Looking ahead, Rajavi outlined a detailed roadmap for a post-regime transition. She said the NCRI has prepared a framework for a provisional government that would organize free elections for a Constituent Assembly within six months of the regime’s fall. This body would then draft a new constitution and establish a democratic republic based on gender equality, separation of religion and state, judicial independence, and full political freedoms.

She rejected any return to monarchy, describing it as historically authoritarian and incompatible with popular sovereignty. In contrast, she said the NCRI’s vision is rooted in republicanism, free elections, and the rule of law, with no role for hereditary or religious authority.

Rajavi emphasized that women and youth are the driving force of the uprising. Women, she said, are not only protesters but organizers and leaders, breaking decades of imposed discrimination and fear. The younger generation, shaped by economic hardship and political repression, has brought energy, creativity, and resilience, forming the backbone of the Resistance Units.
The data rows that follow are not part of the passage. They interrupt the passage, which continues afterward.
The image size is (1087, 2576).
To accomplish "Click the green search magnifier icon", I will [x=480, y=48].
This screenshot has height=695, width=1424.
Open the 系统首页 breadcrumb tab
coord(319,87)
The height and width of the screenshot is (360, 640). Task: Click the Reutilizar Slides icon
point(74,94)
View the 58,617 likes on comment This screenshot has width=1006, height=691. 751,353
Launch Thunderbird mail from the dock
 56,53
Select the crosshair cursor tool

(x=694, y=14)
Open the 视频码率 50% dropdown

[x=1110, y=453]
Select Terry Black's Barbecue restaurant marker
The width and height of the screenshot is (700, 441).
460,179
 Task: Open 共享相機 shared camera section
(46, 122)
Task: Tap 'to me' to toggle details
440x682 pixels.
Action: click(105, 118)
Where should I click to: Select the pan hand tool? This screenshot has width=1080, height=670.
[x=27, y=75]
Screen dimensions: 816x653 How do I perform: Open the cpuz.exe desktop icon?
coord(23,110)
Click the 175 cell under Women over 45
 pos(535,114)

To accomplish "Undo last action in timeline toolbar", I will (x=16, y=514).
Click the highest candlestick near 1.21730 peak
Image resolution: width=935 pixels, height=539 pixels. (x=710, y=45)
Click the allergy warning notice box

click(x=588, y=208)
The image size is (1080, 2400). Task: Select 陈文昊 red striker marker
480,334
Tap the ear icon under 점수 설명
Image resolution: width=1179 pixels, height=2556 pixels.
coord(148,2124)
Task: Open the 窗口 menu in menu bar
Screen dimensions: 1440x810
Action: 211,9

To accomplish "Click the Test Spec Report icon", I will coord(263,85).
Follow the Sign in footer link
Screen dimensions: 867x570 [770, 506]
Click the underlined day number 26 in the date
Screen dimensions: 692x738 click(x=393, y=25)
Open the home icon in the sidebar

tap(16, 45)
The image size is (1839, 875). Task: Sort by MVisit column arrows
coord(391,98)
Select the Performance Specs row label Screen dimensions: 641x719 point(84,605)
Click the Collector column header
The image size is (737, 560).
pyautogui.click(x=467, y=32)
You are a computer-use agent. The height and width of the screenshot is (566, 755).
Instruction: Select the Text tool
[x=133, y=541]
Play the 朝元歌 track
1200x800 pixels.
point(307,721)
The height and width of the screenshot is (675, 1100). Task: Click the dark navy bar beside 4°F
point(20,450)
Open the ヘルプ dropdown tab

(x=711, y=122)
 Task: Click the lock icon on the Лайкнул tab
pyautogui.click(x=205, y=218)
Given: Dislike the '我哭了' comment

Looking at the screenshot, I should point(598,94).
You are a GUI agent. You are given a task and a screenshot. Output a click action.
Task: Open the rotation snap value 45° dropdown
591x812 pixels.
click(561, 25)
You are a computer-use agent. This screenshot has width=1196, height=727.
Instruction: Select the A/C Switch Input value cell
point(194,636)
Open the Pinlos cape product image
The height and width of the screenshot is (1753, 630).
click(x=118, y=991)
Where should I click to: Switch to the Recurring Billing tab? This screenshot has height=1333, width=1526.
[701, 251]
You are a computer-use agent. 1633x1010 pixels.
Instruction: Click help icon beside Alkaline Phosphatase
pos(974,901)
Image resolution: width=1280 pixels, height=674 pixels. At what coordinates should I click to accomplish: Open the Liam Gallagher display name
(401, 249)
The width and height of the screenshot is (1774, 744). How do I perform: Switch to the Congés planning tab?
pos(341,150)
On Iran’s future, Rajavi predicted not a return to the past but a historic leap toward a democratic, secular, pluralistic, and non-nuclear republic. She said decades of repression have strengthened, rather than weakened, Iranians’ commitment to freedom and human rights, and that the fall of the current system would mark the beginning of a cultural and political renaissance led by women and youth.

She concluded that the current uprising represents a mature phase of a long struggle, and that the combination of popular determination, organized resistance, and a prepared democratic alternative makes the prospect of a peaceful and orderly transition to popular sovereignty both realistic and inevitable.